##### Source extract
Tēnā Koutou Akonga Mā!

Kua hoki mai ahau!....I have returned!

Apologies for the long time inbetween this lesson and the last one. I can't speak fluent Hawai`ian, only basic, and I stress basic. I don't think I know enough to be a kumu (teacher) to be honest.

Todays lesson will be different from others and more challenging. No worries, kia ita(firm, strong)! Don't worry akonga (students), take your time! Good luck!

How to construct a sentence in Māori.

In Eastern Polynesian languages, the preferred word order is VSO - Verb - Subject - Object.

All Tense-Aspect-Markers (TAM) are verb particles, as well as most particles. Sentences in Māori generally follow the following ordering -

verbal particle (i.e. TAM) - Base (words with real meaning). Optionally, you may find a

e.g.

Ka kai au i te maika

is made up of -

vp - base - np - base - prep - prep - base

Todays lesson there is no translation given for the dialogue. Instead, for homework, you will have to translate the dialogue using the words I have given you and the grammatical structural analysis that I have given.

Kōrero

Ko Waka e kimi atu ana ki tāna pukapuka

Auē kei hea tāku pukapuka? I kitea e au te pukapuka i te awatea nei, engari, kua ngaro atu anō. Kei a wai tāku pukapuka? Ki tōku whakaaro, kei a Riu te pukapuka. E, ka haere atu ka ui atu ki a ia ināiapō.
##########
To do -
A. Can you transcribe the passage of the Māori lesson between "Todays lesson will" and "sentence in Māori.", inclusive?
B. Can you carry the Māori lesson on from where it stops, writing the next part of it?
##### Records provided
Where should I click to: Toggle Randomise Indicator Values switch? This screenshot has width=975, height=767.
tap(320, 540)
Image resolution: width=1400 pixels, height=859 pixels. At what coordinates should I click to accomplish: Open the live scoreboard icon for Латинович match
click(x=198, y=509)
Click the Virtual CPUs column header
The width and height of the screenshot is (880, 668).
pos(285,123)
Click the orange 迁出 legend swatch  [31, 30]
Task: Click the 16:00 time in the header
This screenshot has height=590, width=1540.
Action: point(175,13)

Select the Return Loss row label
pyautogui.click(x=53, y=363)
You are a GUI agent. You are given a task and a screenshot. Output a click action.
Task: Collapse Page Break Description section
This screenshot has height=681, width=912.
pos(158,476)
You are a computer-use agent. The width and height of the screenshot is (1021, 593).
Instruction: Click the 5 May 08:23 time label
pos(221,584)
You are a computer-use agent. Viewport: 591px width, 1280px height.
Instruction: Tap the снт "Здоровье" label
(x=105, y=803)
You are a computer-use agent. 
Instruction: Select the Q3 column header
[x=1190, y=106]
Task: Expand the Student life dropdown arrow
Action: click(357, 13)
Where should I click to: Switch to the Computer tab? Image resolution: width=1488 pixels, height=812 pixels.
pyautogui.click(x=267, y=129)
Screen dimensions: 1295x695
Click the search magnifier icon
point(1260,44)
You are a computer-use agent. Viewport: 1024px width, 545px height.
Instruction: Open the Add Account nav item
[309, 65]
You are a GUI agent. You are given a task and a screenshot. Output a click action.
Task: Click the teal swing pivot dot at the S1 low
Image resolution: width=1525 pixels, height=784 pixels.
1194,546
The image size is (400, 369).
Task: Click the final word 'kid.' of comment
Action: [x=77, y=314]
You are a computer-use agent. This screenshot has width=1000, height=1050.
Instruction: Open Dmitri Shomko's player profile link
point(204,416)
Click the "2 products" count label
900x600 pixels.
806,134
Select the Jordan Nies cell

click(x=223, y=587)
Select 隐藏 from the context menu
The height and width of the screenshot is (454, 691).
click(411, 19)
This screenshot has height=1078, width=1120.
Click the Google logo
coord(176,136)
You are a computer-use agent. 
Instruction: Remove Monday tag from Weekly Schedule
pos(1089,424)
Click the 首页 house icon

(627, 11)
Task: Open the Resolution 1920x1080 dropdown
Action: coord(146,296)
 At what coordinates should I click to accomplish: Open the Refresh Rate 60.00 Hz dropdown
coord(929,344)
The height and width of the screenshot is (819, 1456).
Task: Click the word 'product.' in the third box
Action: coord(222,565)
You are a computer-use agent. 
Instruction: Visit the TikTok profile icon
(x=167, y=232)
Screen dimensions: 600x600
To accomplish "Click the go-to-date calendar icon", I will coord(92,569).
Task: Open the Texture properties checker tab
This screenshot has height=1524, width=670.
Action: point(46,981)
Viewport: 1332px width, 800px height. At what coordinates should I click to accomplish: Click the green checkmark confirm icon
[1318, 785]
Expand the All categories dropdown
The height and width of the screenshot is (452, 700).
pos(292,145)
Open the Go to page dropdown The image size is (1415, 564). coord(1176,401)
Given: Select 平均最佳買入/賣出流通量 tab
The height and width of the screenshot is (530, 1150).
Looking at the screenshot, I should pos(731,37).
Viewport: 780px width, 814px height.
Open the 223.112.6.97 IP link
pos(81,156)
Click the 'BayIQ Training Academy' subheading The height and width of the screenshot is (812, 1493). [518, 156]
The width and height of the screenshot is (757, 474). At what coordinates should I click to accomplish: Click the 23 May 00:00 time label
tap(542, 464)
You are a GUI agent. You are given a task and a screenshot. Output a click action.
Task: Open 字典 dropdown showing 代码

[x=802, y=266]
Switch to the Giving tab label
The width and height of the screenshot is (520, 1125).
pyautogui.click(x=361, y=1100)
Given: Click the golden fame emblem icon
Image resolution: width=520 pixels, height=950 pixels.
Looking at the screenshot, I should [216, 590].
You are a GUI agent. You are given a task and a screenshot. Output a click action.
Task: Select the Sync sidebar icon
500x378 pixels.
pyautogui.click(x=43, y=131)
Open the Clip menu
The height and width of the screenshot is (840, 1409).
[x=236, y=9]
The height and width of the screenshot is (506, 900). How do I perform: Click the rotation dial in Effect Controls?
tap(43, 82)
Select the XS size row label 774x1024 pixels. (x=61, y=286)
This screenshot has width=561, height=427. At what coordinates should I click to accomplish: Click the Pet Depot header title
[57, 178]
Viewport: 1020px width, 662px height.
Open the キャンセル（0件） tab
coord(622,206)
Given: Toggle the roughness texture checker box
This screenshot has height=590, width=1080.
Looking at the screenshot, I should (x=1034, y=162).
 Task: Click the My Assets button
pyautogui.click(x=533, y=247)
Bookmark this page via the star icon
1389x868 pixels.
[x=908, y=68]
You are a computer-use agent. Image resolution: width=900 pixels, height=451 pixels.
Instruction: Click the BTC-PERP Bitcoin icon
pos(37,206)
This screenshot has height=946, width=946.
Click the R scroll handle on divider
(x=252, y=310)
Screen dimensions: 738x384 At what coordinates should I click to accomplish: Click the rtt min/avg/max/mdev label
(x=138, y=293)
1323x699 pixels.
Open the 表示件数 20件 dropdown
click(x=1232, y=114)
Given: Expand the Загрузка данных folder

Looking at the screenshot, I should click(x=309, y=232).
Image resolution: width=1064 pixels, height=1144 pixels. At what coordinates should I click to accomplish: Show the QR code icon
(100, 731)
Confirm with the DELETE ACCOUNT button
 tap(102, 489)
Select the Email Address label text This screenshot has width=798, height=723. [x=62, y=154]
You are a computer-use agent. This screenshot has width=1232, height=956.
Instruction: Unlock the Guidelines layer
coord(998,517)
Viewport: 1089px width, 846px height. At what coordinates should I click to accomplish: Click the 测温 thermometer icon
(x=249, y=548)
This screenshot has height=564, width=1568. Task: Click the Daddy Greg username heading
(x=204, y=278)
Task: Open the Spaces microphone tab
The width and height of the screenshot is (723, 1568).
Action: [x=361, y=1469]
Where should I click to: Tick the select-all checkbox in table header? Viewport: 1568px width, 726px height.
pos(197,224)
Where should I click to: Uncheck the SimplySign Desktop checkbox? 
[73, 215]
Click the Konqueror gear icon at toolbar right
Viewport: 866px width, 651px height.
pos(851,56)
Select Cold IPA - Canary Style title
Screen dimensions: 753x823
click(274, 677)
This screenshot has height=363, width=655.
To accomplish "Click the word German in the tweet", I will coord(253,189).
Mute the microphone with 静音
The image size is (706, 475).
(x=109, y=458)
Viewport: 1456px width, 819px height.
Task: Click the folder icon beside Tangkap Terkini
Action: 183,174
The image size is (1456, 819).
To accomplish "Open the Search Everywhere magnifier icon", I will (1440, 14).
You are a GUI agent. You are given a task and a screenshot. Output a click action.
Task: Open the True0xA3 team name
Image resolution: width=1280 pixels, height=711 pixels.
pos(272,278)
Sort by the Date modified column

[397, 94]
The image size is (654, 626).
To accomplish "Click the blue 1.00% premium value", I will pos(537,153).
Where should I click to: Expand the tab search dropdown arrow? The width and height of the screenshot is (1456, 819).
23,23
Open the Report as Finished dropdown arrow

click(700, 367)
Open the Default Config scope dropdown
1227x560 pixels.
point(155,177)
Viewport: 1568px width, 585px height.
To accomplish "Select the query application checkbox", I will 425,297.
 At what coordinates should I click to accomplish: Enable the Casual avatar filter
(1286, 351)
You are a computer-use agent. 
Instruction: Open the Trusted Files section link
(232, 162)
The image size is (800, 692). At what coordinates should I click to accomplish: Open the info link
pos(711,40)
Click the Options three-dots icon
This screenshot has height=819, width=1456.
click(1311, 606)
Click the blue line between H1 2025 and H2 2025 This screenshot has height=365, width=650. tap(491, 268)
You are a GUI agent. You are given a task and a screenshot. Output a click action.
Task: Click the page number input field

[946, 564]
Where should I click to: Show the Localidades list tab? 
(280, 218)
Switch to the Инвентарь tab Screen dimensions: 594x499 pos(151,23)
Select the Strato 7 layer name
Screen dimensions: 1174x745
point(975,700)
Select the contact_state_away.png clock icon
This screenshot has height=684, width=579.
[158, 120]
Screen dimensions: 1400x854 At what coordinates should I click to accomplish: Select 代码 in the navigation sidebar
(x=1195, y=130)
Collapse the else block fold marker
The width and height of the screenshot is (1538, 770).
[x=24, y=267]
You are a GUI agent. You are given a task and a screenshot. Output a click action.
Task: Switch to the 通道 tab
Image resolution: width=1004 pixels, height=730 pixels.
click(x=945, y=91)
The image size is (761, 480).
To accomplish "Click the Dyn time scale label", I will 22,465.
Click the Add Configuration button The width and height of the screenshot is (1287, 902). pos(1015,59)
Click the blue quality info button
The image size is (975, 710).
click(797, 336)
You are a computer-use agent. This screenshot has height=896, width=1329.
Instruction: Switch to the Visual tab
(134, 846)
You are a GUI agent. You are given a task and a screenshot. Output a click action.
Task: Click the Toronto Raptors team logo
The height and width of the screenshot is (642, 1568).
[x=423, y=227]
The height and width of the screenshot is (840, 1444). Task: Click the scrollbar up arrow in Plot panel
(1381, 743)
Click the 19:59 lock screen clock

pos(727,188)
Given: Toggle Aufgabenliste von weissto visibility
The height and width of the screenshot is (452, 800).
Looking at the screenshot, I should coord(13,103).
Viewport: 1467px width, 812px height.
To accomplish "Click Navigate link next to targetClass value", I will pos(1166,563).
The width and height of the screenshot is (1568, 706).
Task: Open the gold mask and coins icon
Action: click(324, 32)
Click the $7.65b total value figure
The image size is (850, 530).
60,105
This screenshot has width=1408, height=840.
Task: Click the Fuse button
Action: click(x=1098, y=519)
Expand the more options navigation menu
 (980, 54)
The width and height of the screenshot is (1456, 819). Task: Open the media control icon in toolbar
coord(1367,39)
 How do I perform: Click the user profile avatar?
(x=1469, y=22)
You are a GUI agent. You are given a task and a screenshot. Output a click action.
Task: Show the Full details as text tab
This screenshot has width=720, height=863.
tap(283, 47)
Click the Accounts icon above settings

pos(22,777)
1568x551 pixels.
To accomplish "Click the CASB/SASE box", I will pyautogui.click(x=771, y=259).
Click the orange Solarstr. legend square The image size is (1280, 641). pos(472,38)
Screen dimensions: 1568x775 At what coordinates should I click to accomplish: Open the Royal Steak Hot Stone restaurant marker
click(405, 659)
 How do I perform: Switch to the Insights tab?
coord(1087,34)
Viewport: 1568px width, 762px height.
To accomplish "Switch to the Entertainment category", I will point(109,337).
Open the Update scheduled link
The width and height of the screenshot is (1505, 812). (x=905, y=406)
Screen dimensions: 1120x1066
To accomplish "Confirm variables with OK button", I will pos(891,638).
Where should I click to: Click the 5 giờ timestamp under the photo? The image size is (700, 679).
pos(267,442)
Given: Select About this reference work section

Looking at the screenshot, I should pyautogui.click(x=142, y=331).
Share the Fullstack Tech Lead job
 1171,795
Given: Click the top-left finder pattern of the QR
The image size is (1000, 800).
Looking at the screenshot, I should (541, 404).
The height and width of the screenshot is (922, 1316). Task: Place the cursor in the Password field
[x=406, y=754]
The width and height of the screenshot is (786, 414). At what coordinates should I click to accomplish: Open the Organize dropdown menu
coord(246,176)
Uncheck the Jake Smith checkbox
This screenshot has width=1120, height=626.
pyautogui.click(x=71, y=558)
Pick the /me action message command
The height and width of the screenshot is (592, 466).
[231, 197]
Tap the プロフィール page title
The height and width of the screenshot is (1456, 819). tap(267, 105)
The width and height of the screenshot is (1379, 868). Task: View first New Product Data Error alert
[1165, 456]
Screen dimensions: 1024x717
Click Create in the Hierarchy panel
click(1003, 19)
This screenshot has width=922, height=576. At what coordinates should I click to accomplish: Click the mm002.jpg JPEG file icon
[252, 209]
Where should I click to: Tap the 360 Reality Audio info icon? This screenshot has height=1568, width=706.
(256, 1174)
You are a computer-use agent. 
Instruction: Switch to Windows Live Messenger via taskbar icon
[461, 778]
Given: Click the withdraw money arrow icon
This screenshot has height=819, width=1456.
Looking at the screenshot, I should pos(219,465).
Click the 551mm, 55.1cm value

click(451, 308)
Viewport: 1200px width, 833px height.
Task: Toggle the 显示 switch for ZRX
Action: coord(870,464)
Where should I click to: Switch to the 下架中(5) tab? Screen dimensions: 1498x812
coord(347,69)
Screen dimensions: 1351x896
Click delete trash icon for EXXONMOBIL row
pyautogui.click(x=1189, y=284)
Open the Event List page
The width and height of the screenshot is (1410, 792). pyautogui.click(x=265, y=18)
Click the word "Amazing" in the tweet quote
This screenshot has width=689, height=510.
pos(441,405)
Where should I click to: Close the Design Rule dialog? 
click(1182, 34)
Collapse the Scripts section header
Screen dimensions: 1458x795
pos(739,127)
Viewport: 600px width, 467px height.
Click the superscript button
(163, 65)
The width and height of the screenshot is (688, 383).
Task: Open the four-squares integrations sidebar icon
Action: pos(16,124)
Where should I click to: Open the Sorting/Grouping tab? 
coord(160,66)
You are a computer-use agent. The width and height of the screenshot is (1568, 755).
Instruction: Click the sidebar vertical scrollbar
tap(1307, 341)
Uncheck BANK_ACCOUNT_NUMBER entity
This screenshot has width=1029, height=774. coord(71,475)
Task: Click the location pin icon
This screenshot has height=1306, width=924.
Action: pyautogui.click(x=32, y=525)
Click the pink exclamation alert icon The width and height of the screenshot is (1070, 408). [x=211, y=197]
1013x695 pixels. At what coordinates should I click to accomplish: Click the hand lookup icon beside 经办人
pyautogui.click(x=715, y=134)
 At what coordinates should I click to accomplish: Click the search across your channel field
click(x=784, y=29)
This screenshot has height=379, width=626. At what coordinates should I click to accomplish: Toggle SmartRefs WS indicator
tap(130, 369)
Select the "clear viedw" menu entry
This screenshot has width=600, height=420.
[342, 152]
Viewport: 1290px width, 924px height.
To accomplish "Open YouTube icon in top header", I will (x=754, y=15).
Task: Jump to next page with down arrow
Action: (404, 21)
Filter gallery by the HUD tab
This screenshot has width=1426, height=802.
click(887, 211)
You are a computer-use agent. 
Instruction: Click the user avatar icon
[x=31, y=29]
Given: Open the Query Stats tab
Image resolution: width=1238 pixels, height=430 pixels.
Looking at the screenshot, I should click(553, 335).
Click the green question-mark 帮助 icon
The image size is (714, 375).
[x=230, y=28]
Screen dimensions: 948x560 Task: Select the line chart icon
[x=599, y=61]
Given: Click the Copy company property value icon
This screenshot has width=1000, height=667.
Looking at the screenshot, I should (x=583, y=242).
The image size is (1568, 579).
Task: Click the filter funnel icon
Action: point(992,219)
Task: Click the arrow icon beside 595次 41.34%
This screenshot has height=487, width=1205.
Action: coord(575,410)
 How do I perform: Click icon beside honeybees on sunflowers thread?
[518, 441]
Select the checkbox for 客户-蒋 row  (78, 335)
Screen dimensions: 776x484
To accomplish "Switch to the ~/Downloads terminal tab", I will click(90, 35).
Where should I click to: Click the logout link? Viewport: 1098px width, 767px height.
##########
The answers -
A.
Todays lesson will be different from others and more challenging. No worries, kia ita(firm, strong)! Don't worry akonga (students), take your time! Good luck!

How to construct a sentence in Māori.

B.
Ko Riu
Auē! Nāianei, e tomo atu mātou i a Anakena. Kua pai ināianei. Kei te marino ngā ngaru. He pai te pukapuka a Waka. He nui rawa. Me hoko e au he kai māna. He hoa pai ia ki a au.

Translate the above passages.

Some more tenses (i.e. TAM)

Kua =
1/ perfective past e.g. kua pai te hui
e....ana = continuous tense (past, present or future) e.g. e tiaki ana au ki a ia
which can mean - I will wait for him or I was waiting for him or even I am waiting for him.
Me = imperative, must e.g. me rere atu te manu i te kurī
Kia = desiderative (used mostly with statives) e.g. kia pai! be good!

He Kupu Hōu

pukapuka - book
mangō = shark
nāianei = soon (without delay)
āpōpō = tomorrow
ātaahua = beautiful
aha = what
ahiahi = afternoon
ana = cave, den
ara, huarahi, huanui = road, path
aka = root
awatea = midday
hau = wind, breeze
whoatu, tuku = to give, to lend
hōiho = horse
honu = turtle
kekeno = seal (zoological)
horo = to be swift
ihu = nose
mata = eye
kanohi, mata = face
iwi = bone
kāinga = home, homeland, land
iti = small
ita, kaha, ngoi = to be strong
takoto = to lie down
moe = to sleep
karanga = to call
kata = to laugh
kimi = to search, to investigate
mākona = to be satisfied, of eating food
mea = thing
Last edited by Ariki on 2007-12-14, 4:59, edited 6 times in total.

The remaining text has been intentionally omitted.